Stories

Is This Virtual Reality’s Turning Point?

by Justin Schmidt

The first consumer-ready Oculus Rift headsets (commonly called Head Mounted Displays, or HMD’s) available to the public are shipping this week, a momentous milestone for the growing use of virtual reality (VR) technology, which is experiencing a resurgence after failed experiments in the 80’s and 90’s. Since recapturing the public’s attention on a large scale in 2014 when Facebook purchased Oculus VR, virtual reality has never been widely available to consumers – until now.

We started experimenting with virtual reality around 2010. Back then – just six years ago – the only option was to hire VR developers to build very custom commercial applications. The early days of VR were limited by both location and cost.
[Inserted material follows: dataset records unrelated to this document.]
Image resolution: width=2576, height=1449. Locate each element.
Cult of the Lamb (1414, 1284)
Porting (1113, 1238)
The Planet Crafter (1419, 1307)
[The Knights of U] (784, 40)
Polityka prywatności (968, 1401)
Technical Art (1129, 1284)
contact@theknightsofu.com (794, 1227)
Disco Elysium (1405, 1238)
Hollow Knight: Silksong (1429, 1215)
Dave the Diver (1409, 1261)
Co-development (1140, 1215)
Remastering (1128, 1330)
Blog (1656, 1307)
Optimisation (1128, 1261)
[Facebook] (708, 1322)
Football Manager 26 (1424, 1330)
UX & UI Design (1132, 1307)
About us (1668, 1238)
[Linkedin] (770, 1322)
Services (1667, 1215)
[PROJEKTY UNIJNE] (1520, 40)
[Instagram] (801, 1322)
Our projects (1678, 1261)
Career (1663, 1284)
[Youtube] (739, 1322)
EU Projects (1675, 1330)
You often had to physically travel to a VR company’s special room in order to step inside your virtual reality, as well as pay for the custom VR development and room rental.

Fairly common within the industry today are virtual mockups – small scale, highly detailed BIM models representing the same details or rooms that we’ve historically created as physical mockups. These limited virtual mockups have to be communicated via computer screen or projector, and they essentially take 3-D information from a BIM model and flatten it back down to a 2-D presentation. The result is a mockup that you can view, but not experience. Adding virtual reality, by way of a HMD, to a virtual mockup promises to give end users more of a ‘feel’ and connection to a space than a 2-D drawing ever could. It also opens up participatory design discussions with opportunities to virtually insert end users into a 3-D space that they can walk around and experience.

For example, at a major renovation project for Virginia Commonwealth University Health System (VCUHS), DPR was faced with the challenge of showing the design and layout of operating rooms within the 85,000-sq.-ft. project to doctors, nurses and other hospital staff who were constantly on call at the Level 1 trauma center. There was no space in or around the hospital for a physical model, so DPR created an immersive virtual reality mockup by using the Oculus Rift. All we needed was a laptop and a headset, which allowed us to put our end users inside a full scale, highly detailed operating room environment. This allowed us to solicit invaluable design feedback from the people who would be using the hospital most.

The way virtual reality develops within the next year, and how the industry reacts to it, will shape VR’s place in the construction and design process. Maybe in five years or so, doing live design modifications (moving walls, furniture, finishes, and more) within virtual reality environments will become a commonplace within our industry, further enabling opportunities for creative design. Today, VR is most commonly used for visualization, but in the future, it could be leveraged more for real-time analysis and problem solving. It could be ubiquitous, an integral part of every construction process.

This week is more than a turning point for virtual reality – it’s just the beginning.

A staff member at VCU uses an Oculus Rift headset to view the design and layout of the renovation.

An example of a VCU virtual reality mockup that hospital staff members were able to virtually experience.